▽

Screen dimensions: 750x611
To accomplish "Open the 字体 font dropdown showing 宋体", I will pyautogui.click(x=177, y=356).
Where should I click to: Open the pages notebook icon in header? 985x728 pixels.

△
▽

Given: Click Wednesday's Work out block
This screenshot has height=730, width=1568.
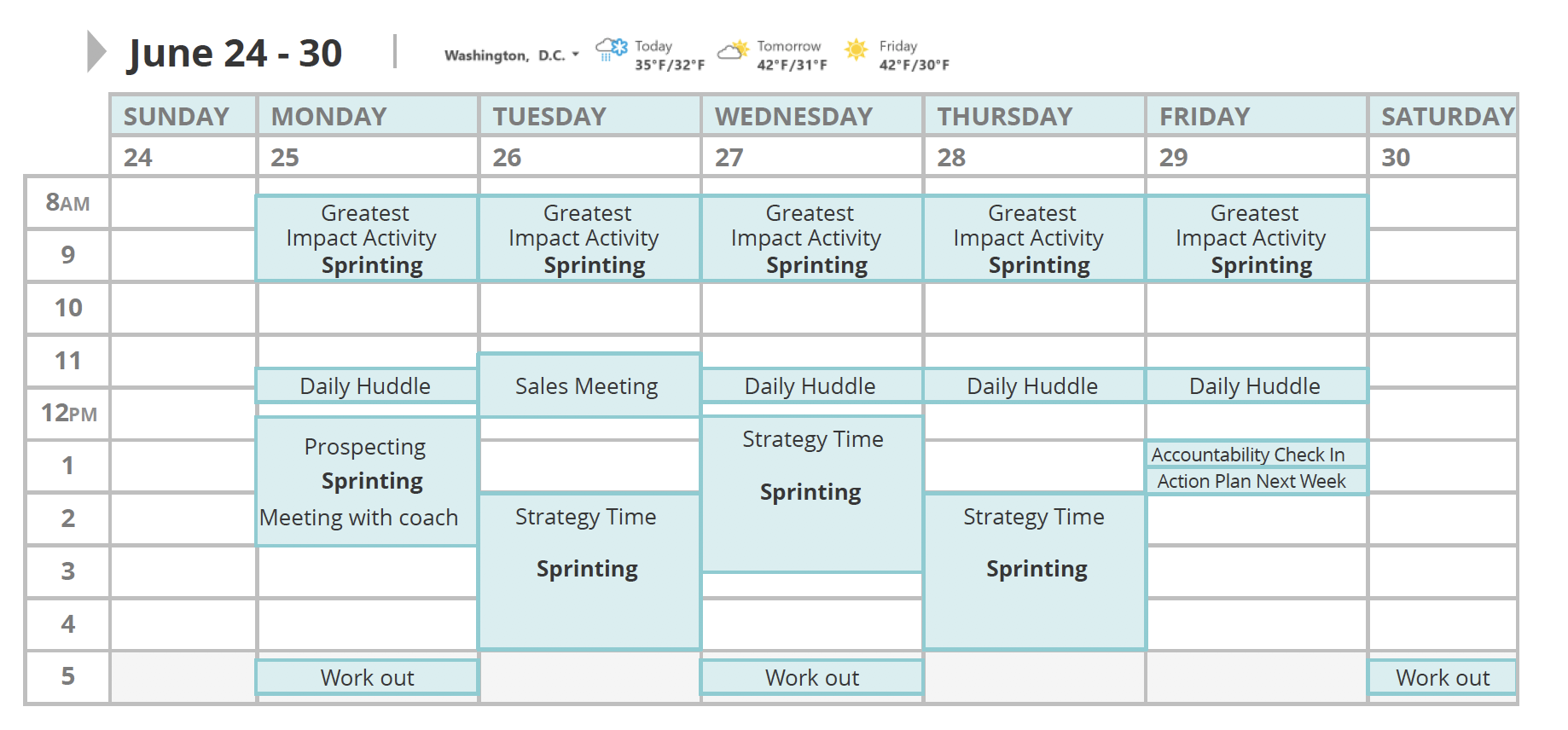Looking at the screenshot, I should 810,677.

△
▽

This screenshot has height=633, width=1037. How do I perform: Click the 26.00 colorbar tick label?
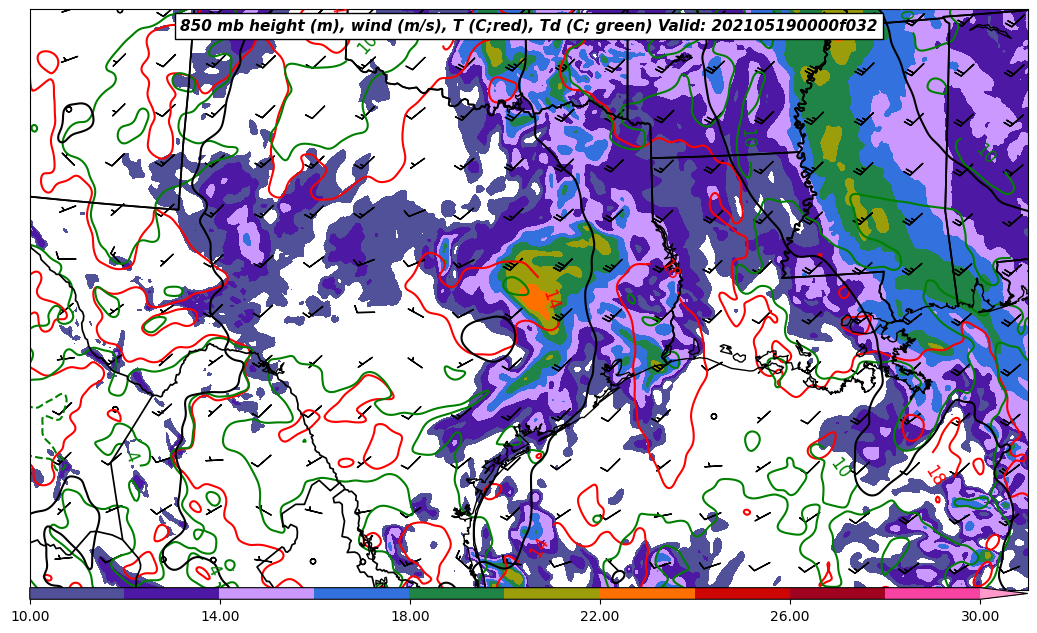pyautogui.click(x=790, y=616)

△

EXERCISE:
Copy from the entries only those lines that hold the word "Open".

WRITTEN RESPONSE:
To accomplish "Open the 字体 font dropdown showing 宋体", I will pyautogui.click(x=177, y=356).
Where should I click to: Open the pages notebook icon in header? 985x728 pixels.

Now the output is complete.